The “rags to riches” story is one that has been done more times than we can count. Just this year, we’ve had A Star is Born and Bohemian Rhapsody to showcase the consequences of international stardom. Now, we have Vox Lux, Brady Corbet’s second feature, to illustrate the rise of a young girl’s fame through tragic means.
Celeste (Raffey Cassidy) is just a normal 14-year-old girl until a tragic school shooting leaves all of her classmates dead and her with a spinal injury (and even though it’s only two to three minutes long, it is quite graphic). While in the hospital, she and her older sister Eleanor (Stacy Martin) write a song for her to sing at the vigil. It’s during this tender moment that she’s noticed by a music manager (Jude Law), who whisks her away from her innocent life into a world full of sex, drugs, and glitter pop hits.
Vox Lux attempts at being an insightful look into the underworld of fame but comes out as a hollow and soulless character study. The use of a narrator (voiced by the ever seductive Willem Dafoe) speeds up the events in Celeste’s life, only giving us glimpses of her development. He provides social and political commentary about how Celeste matured as the nation experienced terrorism. She was a prisoner of “a gaudy and unlivable present,” he says at one point.
Its mixture of satire and criticisms on the industry may be a little on the nose at times but it’s Celeste’s dialogue that makes the scenes deliver. “I don’t want people to think too much. I just want them to feel good,” she says to a (much older) man who’s passed out on top of her. She then talks about a reoccurring dream where she’s in a never-ending tunnel that likely leads to a bad place, but her vision of music makes it all go away. It’s a powerful scene that illustrates a naive, young girl going coping with her traumatic experiences and having to grow up too fast.

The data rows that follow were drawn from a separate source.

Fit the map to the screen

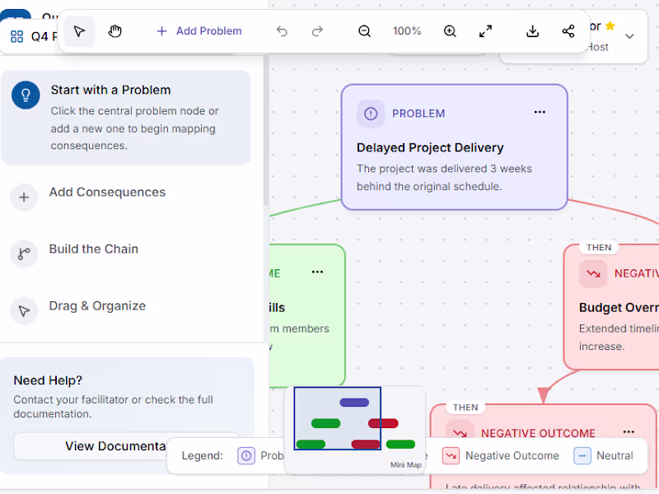click(485, 30)
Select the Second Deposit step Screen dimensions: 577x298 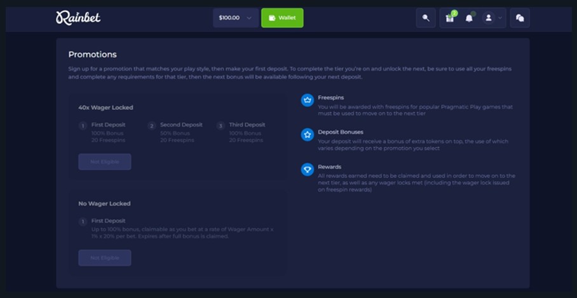[x=180, y=125]
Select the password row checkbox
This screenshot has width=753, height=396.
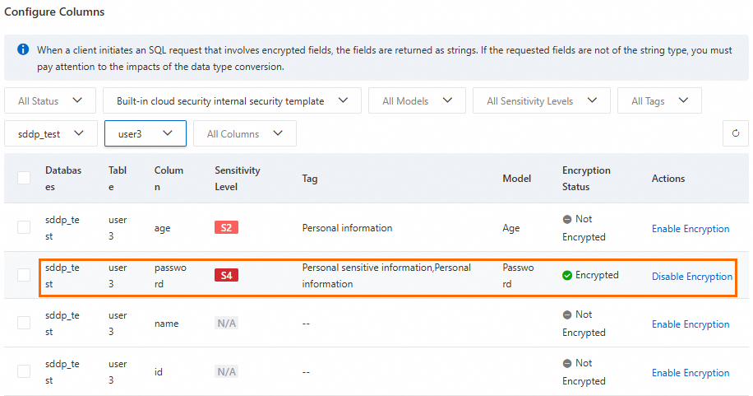click(24, 276)
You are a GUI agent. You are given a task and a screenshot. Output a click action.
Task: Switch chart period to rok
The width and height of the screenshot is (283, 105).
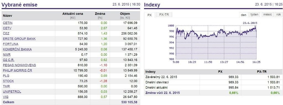click(279, 15)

However, that tone immediately shifts in the second half when Natalie Portman finally makes her appearance as a 31-year-old Celeste who’s trying to repair her reputation from multiple scandals. She lashes out journalists, has a drinking problem, and tries to give her teenage daughter (also played by Cassidy) “motherly” advice. Portman doesn’t have much to do here except put on a hideous Long Island accent and act neurotic at every turn. If she was doing her SNL rap skit, then she might have fit in, but in a film that tries to be a soul-searching character piece, she stands out like a sore thumb.

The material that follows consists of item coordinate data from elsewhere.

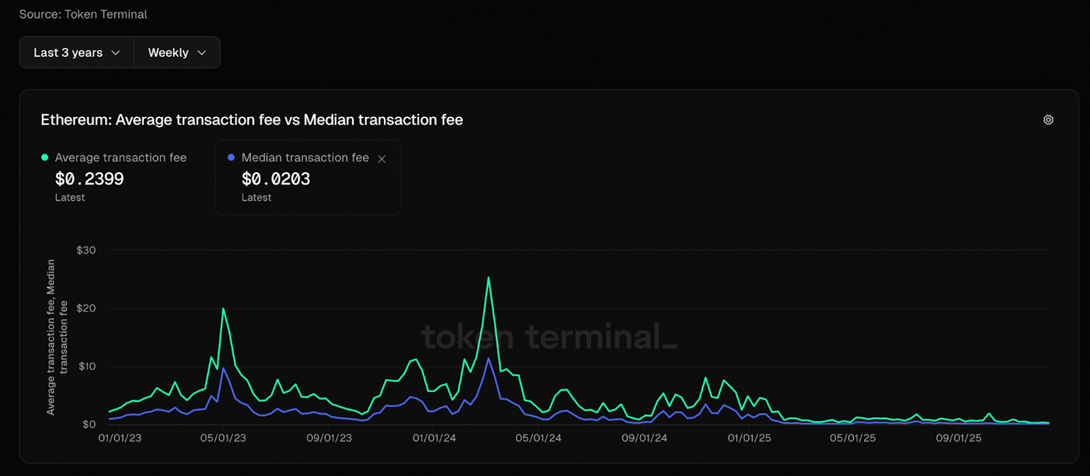
Task: Open chart settings gear icon
Action: 1048,120
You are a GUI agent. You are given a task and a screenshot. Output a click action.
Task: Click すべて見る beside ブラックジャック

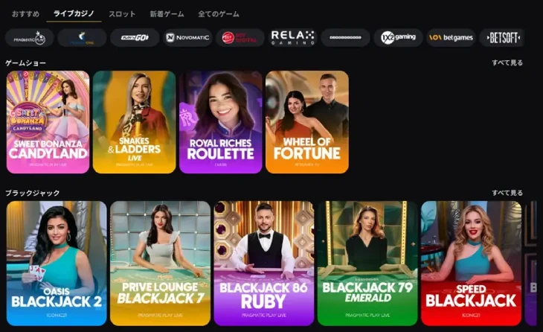(x=507, y=193)
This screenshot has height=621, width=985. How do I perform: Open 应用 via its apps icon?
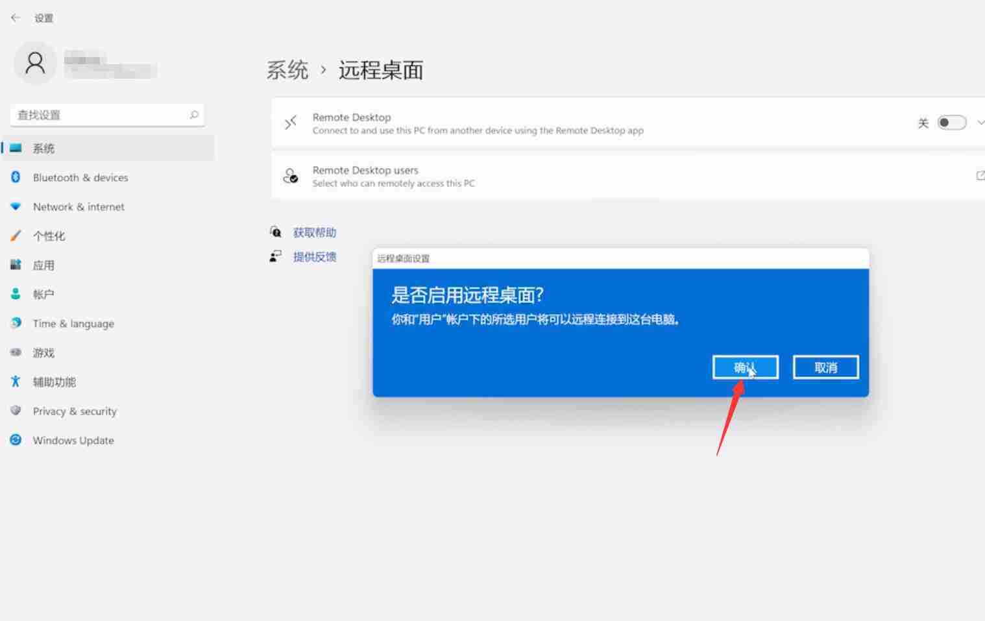pyautogui.click(x=16, y=265)
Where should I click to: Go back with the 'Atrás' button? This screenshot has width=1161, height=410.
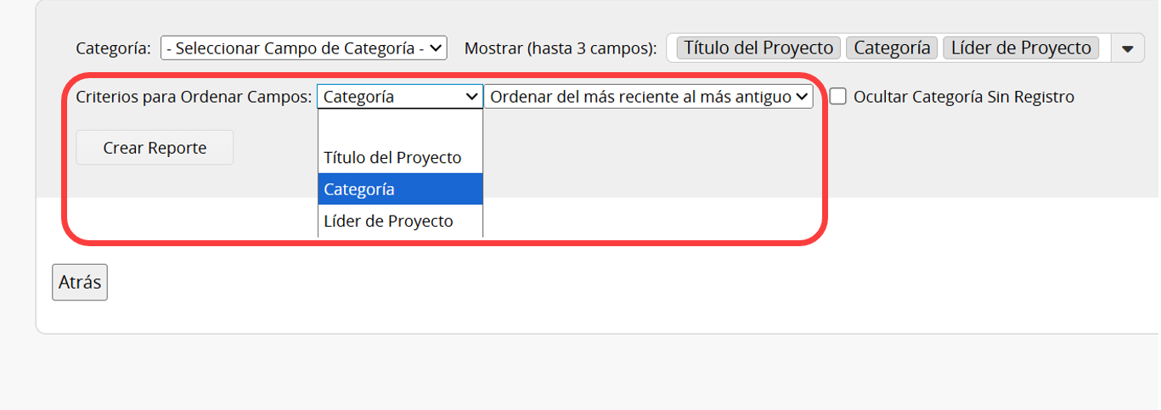pyautogui.click(x=80, y=282)
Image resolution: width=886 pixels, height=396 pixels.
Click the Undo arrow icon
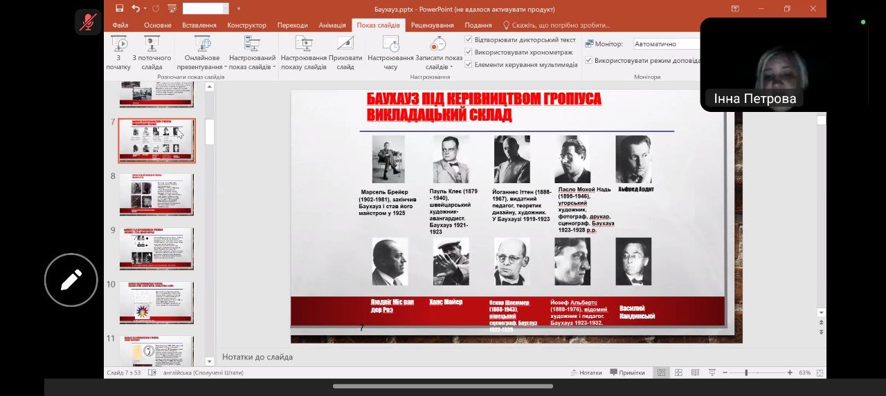136,8
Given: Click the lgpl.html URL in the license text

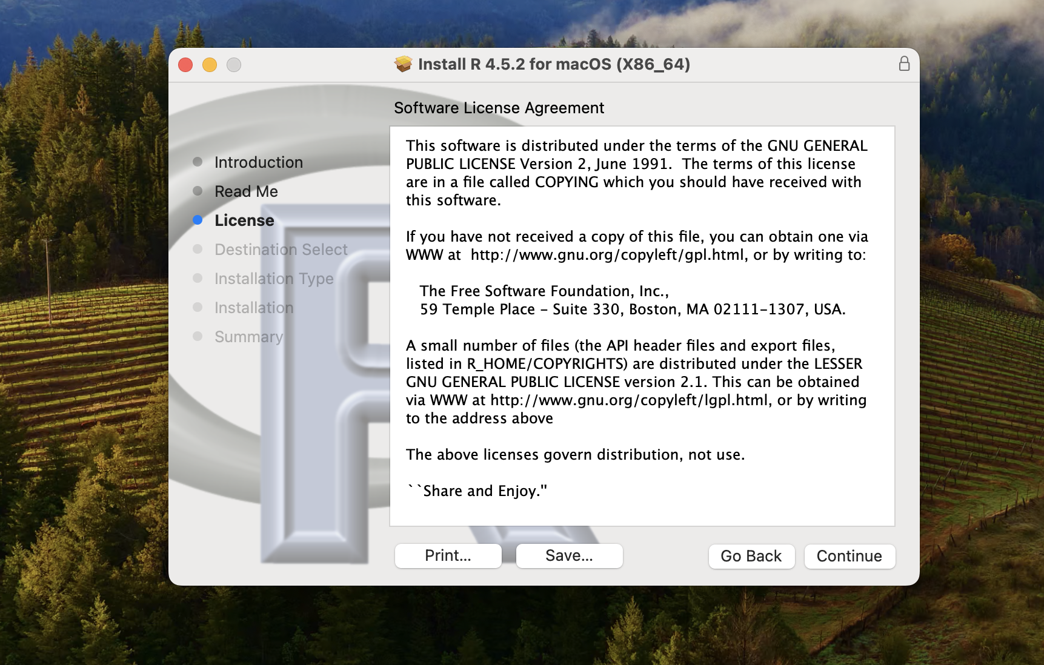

But regardless of the accent, the second hour struggles to find its footing in its telling of Celeste’s story. It’s just the day in the life of Celeste framed like an MTV special. She’s so different from the teenage girl that we knew from the start (with little character growth happening on screen), that it’s hard to sympathize or identify with her. It’s possible that that was what Corbet was getting at, but the abrupt transition doesn’t do it any favors.
The film ends with a glimpse of her concert, a spectacle in of itself. Sia’s bubblegum pop songs complement the star-filled setting and Celeste’s twinkling outfits. But when the credits hit you can’t help but feel unsatisfied. Corbet is certainly a talent in the making, but his attempt to tackle multiple themes in one film did him a disservice. But then again, with A Star is Born on everyone’s mind, the odds were never in his favor.